§ **What is being asked**
Would you filter these records and copy every line that has the word "will"?

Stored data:
------------------------------

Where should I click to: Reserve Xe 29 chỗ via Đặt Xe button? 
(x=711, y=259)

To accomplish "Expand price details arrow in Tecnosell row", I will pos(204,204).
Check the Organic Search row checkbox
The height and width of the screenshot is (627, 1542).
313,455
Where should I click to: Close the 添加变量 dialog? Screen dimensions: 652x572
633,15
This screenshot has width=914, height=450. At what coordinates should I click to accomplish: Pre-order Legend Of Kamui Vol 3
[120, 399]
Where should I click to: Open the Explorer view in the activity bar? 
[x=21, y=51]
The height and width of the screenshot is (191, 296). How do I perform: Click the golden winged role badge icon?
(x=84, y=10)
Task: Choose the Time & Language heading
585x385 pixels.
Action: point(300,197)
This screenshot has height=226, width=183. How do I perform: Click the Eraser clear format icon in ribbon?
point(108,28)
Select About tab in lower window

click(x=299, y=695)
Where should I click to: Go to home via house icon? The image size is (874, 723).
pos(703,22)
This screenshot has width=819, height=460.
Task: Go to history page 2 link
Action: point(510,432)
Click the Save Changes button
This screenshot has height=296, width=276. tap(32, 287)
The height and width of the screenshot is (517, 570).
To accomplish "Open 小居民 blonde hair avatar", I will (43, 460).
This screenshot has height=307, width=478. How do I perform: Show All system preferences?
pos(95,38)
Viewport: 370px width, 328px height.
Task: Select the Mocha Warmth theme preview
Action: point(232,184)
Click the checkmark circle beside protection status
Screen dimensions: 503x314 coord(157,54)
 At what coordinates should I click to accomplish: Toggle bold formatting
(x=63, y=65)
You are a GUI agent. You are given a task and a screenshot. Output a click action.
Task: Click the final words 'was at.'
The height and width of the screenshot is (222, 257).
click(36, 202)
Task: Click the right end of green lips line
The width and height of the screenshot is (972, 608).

------------------------------

§ **Expected answer**
To accomplish "Expand price details arrow in Tecnosell row", I will pos(204,204).
To accomplish "Open 小居民 blonde hair avatar", I will (43, 460).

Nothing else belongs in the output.